Abstract

Pediatric-onset opsoclonus-myoclonus syndrome (OMS) is a devastating neuroinflammatory, often paraneoplastic, disorder. The objective was to characterize demographic, clinical, and immunologic aspects in the largest cohort reported to date. Cross-sectional data were collected on 389 children in an IRB-approved, observational study at the National Pediatric Myoclonus Center. Non-parametric statistical analysis was used. OMS manifested in major racial/ethnic groups, paralleling US population densities. Median onset age was 1.5 years (1.2–2 interquartile range), inclusive of infants (14%), toddlers (61%), and youngsters (25%). The higher female sex ratio of 1.2 was already evident in toddlers. Time to diagnosis was 1.2 months (0.7–3); to treatment, 1.4 months (0.4–4).
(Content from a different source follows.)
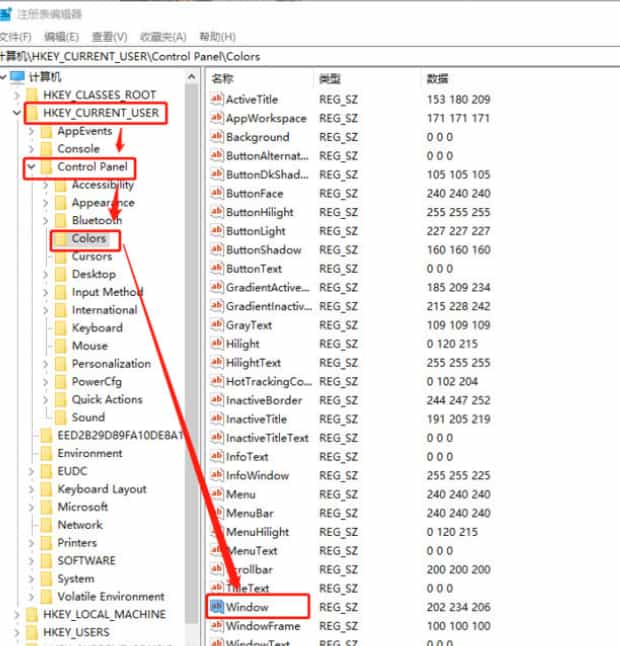
Task: Click the Window value string icon
Action: 217,607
Irritability/crying dominated prodromal symptomatology (60%); overt infections in <35%. Acute cerebellar ataxia was the most common misdiagnosis; staggering appeared earliest among 10 ranked neurological signs (P < 0.0001). Some untreated youngsters had no words (33%) or sentences (73%). Remote neuroblastic tumors were detected in 50%; resection was insufficient OMS treatment (58%). Age at tumor diagnosis related to tumor type (P = 0.004) and stage (P = 0.002). A novel observation was that paraneoplastic frequency varied with patient age—not a mere function of the frequency of neuroblastoma, which was lowest in the first 6 months of life, when that of neuroblastoma without OMS was highest. The cerebrospinal fluid (CSF) leukocyte count was minimally elevated in 14% (≤11/mm3) with normal differential, and commercially screened serum autoantibodies were negative, but CSF oligoclonal bands (OCB) and B cells frequency were positive (58 and 93%). Analysis of patients presenting on immunotherapy revealed a shift in physician treatment practice patterns from monotherapy toward multi-agent immunotherapy (P < 0.001); the number of agents/sequences varied. In sum, a major clinical challenge is to increase OMS recognition, prevent initial misdiagnosis, and shorten time to diagnosis/treatment. The index of suspicion for an underlying tumor must remain high despite symptoms of infection. The disparity in onset age of neuroblastoma frequency with that of neuroblastoma with OMS warrants further studies of potential host/tumor factors. OMS neuroinflammation is best diagnosed by CSF OCB and B cells, not by routine CSF or commercial antibody studies.

Highlights

  • Opsoclonus-myoclonus syndrome (OMS) is a rare but serious neurologic disorder in children, with an estimated incidence of 0.18 cases per million of total population [1] or 0.27–0.40 cases per million children [2]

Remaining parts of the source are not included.